Y fue un hito. Montó y financió el muy costoso espectáculo que había visto en Londres. De gran calidad y fiel al original, se mantuvo cuatro meses en cartel. Con gran afluencia de público aunque no sin problemas. Porque un Jesucristo social y moderno - siquiera porque cantaba- , con dudas, llevado a los escenarios, fue demasiado para esa parte de nuestra sociedad que siempre intenta arrastrarnos hacia atrás.

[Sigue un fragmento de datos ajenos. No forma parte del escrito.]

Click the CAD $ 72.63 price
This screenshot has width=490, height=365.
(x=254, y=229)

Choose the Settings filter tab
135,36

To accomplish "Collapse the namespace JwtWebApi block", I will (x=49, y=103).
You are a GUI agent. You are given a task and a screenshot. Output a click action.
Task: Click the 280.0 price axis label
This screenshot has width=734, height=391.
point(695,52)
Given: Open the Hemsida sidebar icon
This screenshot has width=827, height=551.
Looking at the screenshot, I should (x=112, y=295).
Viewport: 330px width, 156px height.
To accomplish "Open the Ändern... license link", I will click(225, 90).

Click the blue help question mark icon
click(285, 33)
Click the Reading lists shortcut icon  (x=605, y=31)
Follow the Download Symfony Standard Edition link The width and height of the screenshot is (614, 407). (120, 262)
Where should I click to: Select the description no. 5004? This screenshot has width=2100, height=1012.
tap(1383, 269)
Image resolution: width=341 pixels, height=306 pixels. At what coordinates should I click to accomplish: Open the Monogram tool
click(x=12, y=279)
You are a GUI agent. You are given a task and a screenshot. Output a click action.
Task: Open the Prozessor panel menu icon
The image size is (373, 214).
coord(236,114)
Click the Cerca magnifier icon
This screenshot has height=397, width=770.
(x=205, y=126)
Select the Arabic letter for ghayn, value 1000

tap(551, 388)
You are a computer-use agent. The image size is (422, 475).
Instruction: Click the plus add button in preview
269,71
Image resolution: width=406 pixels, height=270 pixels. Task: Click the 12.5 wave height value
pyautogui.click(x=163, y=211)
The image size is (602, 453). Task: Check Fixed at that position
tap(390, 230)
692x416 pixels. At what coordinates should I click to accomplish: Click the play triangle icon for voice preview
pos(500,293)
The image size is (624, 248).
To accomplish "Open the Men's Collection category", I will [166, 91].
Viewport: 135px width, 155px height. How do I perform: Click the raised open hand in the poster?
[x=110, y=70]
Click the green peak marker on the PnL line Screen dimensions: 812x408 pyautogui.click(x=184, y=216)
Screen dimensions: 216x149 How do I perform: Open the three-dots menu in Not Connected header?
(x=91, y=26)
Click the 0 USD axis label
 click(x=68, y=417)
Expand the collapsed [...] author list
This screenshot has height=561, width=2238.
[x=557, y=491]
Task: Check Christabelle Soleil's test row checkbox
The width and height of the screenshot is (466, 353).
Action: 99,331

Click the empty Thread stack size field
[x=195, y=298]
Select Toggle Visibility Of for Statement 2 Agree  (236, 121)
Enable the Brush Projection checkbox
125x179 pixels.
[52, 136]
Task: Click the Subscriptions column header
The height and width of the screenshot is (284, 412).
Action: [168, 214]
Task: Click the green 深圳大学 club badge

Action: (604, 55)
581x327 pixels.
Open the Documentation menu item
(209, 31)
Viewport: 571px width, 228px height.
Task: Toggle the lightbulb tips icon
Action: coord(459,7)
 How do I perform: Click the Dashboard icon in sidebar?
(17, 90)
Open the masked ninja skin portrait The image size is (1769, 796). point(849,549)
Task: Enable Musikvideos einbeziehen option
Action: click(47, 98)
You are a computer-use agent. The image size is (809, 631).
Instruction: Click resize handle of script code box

Camilo Sesto era, además, un hombre hermoso cuyo error fue resistirse al hecho de envejecer y perder la tersura de la piel, embutiéndose agujas de un pasado inaprensible. Sus comienzos fueron duros, de trabajador todoterreno que se hace huecos en las orquestas que -en los años 60´- recorrían los pueblos para cantar en las fiestas. Canciones melódicas, de bailar agarrados, que se dejaban oír mejor que cuando ensordecen a decibelios y machacan a la vecindad con reguetones. Y luego en los grupos hasta alcanzar el estrellato de solista.  Pleno.

Un éxito atronador. Lleno de números 1 en las listas, cuando ya se empezaron a contar en ordinales, de discos de oro, conciertos, giras, premios.  Y un sitio en muchos corazones porque al final casi todos terminamos conociendo la experiencia de los amores que dejan el alma herida.

Por los sueños perdidos, por la inocencia, las costumbres, las voces quebradas, las realidades vividas, las ilusiones renacidas, el amor imperecedero al punto de volver a cantarlo una y otra vez como si fuera un hallazgo único. Algo muere y algo se queda, siempre se queda. Gracias, Camilo.